Head and neck cancer is the most common cancer in developing countries. The concurrent chemoradiotherapy (CCRT) was a standard care for patients with locally advanced squamous cell carcinoma. So, the aim of the present retrospective study was to assess the efficacy and toxicity of the radical concurrent chemo-radiotherapy in head and neck cancer patients and to identify the prognostic and therapeutic factors affecting the outcome. This current study included 102 patients receiving radical radiotherapy concurrently with chemotherapy (Cisplatin, paclitaxel, and Docetaxel plus Cisplatin). These data were collected from the databases at South Egypt Cancer Institute and Assuit University Hospital.

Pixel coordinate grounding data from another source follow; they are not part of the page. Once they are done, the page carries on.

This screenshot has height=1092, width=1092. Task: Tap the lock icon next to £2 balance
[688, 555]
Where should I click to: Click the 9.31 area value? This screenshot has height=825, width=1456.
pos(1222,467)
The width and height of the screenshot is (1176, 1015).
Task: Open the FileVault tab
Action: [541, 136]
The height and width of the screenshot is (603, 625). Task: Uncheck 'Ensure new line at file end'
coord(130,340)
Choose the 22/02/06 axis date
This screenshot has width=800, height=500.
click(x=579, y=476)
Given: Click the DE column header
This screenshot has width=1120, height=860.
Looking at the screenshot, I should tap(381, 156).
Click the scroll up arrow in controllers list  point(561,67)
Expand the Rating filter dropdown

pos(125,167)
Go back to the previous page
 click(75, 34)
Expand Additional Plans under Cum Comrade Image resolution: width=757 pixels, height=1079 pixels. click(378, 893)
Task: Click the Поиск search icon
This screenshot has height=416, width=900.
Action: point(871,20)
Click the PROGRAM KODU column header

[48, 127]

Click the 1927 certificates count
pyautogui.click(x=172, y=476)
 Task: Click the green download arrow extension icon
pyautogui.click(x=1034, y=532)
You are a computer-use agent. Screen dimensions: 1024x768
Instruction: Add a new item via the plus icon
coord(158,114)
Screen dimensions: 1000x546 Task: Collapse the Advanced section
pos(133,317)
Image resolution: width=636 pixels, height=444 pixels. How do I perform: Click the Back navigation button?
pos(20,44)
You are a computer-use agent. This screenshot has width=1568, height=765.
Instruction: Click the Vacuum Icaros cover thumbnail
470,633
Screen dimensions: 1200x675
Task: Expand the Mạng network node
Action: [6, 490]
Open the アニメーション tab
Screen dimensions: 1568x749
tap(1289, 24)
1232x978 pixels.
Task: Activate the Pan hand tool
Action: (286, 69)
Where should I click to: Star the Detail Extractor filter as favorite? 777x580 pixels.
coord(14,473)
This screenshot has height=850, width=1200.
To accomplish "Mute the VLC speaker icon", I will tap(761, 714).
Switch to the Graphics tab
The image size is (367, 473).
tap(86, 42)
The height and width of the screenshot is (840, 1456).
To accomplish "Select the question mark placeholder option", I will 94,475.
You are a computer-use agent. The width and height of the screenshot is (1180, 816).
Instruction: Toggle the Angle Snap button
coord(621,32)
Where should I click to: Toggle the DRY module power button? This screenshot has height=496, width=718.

In these patients, the sites of tumor were in the following descending order: larynx (65.7%), the oral cavity (16.7%), the hypopharynx (14.7%) and oropharynx (2.9%). The tumor stage IV was recorded in 83 patients (81.4%).
The loco-regional control after the treatment was 74.5%. The median follow up was 12 months. The 2-year overall survival (OS) and progression free survival (PFS) were 26.7% and 23% respectively. The prognostic factors that were significantly associated with the tumor response were the tumor stage, the histopathologic grade, the radiation dose and radiation treatment time. The primary tumor site was the only significant independent prognostic factor affecting both OS and PFS and the radiation technique significantly affected OS but not PFS. The hazard ratio was considered in the significant prognostic factors to determine the importance of factor levels. The most common treatment toxicities recorded were for mucositis (29.4%), dysphagia (28.4%) and skin reaction (21.6%).